Directions for this task> Below are some entries. Repeat exactly the lines from the one with "For every named target in this 161×2576" through the one with "[Acesse nosso facebook] (75, 2545)", and only those.

Records for the task>
◇ ◇ ◇

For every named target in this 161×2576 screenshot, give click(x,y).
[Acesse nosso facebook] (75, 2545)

◇ ◇ ◇

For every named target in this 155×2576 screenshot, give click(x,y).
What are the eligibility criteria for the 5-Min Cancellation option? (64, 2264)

◇ ◇ ◇

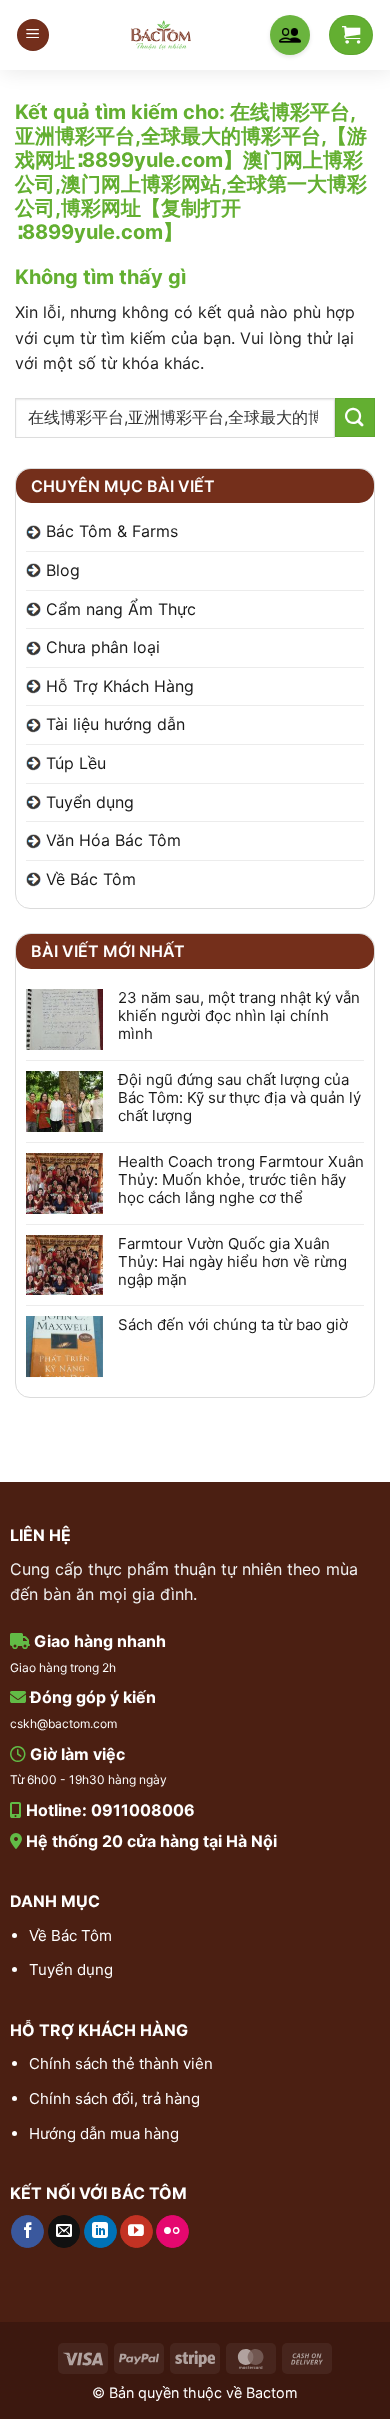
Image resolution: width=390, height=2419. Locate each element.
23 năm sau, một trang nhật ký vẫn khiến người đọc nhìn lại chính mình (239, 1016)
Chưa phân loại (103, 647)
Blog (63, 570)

◇ ◇ ◇

Output>
For every named target in this 161×2576 screenshot, give click(x,y).
[Acesse nosso facebook] (75, 2545)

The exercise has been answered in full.